In contrast, Sheik Jamal Mansour, a Hamas leader, said, "It is unfair to deny the Holocaust or to diminish the importance of the persecution suffered by the Jews. We must clearly condemn it and stand by the oppressed – whoever they may be – and against the oppressor." However, Sheik Mansour explained that the problem lies with "the West, which takes a rigid stance when it comes to the history of the Jews with the Nazis, and compels all governments and peoples to teach a single history of the Holocaust.
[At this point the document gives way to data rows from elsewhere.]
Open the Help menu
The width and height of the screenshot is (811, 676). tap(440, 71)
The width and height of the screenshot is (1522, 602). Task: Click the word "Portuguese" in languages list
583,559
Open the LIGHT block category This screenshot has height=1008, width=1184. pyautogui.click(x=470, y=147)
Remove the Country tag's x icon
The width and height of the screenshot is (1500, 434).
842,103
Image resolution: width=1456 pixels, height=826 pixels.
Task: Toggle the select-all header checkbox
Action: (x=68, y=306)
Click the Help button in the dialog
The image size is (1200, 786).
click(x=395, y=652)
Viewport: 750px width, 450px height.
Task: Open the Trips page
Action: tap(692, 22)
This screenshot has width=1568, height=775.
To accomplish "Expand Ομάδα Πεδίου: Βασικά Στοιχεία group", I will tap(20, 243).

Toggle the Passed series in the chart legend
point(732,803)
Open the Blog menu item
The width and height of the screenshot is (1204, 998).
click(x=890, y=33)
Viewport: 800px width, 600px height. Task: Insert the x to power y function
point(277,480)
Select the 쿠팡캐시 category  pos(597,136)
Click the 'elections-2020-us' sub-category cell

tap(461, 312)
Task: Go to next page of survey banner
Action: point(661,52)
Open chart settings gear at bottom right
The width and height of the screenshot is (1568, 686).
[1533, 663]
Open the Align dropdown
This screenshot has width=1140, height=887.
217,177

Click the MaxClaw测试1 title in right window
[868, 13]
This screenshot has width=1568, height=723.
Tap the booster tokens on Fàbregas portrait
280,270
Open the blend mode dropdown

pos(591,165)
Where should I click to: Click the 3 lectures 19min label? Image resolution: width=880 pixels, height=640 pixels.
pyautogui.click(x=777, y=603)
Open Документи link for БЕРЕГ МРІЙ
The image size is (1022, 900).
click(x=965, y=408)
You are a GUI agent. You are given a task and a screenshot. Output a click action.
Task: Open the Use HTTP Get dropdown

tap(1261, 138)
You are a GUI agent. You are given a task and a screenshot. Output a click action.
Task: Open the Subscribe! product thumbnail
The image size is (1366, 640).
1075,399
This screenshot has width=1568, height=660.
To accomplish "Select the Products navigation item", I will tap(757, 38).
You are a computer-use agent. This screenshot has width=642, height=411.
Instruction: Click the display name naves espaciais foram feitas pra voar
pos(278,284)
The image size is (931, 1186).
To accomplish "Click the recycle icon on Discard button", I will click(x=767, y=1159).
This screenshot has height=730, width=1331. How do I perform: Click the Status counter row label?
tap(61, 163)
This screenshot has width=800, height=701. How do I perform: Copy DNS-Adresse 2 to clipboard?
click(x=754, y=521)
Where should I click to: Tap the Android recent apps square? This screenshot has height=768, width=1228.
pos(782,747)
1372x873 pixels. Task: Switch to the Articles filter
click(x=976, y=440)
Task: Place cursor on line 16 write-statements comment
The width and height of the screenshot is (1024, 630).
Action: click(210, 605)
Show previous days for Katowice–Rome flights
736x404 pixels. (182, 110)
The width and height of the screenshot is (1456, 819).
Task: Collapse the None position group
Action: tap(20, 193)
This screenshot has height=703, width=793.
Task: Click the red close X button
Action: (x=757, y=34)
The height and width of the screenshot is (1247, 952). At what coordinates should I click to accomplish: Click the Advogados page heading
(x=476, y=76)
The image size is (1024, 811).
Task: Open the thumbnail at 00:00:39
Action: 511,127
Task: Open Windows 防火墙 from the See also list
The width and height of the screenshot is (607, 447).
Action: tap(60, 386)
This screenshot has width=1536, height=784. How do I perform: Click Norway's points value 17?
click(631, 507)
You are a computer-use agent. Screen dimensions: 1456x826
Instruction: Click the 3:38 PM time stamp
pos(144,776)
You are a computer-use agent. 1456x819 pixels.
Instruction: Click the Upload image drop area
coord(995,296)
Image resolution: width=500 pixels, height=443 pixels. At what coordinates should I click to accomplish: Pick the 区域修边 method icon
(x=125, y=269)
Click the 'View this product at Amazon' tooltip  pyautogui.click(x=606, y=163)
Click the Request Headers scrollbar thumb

In addition, the West uses Zionist historians to establish this [narrative] and turn it into an axiom that cannot be questioned."

"At the same time, they want us to forget all the massacres, the tens of thousands of victims, the millions of exiles, our confiscated land, our occupied land, and our blood which continues to be spilled... The Jews have mobilized the so-called free and civilized world to subjugate its victims, apologize for their history, and to undertake [to ensure] their well-being and their strength in the future – all because of one crazy man who was an enemy to the entire world, not only the Jews, and who murdered 20 million Russians with his own hands."[18]

*Aluma Solnick is a Research Associate with MEMRI.

[1]Haaretz (Israel), February 5, 2003.

[2]When asked about his impressions of the visit, Al-Khattib said he had a broad point of view that wasn't restricted to scheming against the Jewish people. He rejected the statement that participation in such delegations was out of the question because the Jews were committing similar crimes against the Palestinian people, and explained that he had participated in the delegation for humanitarian and cultural reasons, but was opposed to how the Jews' tragedy was being used in Europe "to legitimize the acts taking place today in the West Bank, Gaza, and within Israel." See Kul Al-Arabi (Israel), May 5, 2000.

[3]Al-Hayat Al-Jadida (London), February 27, 2003.

[4]Faisal Al-Maqal (Israel), March 7, 2003.

[5]Al-Mash'had Al-Asra'ili, supplement in Al-Ayyam (Palestinian Authority), February 11, 2003.

[6]Faisal Al-Maqal (Israel), April 28, 2003.

[7]Haaretz (Israel), February 5, 2003.

[8]Al-Hayat (Palestinian Authority), February 11, 2003.

[9]Haaretz (Israel), February 5, 2003.

[10]Haaretz (Israel), February 5, 2002.

[11]Al-Quds Al-Arabi (London), April 11, 2000.

[12]Al-Risala (Palestinian Authority), April 13, 2000.

[13]Al-Risala (Palestinian Authority), April 13, 2000.

[14]Al-Istiqlal (Palestinian Authority), April 20, 2000.

[15]Al-Risala (Palestinian Authority), April 13, 2000.

[16]Al-Istiqlal (Palestinian Authority), April 20, 2000.

[17]Al-Istiqlal (Palestinian Authority), April 20, 2000.

[18]Al-Risala (Palestinian Authority), April 13, 2000.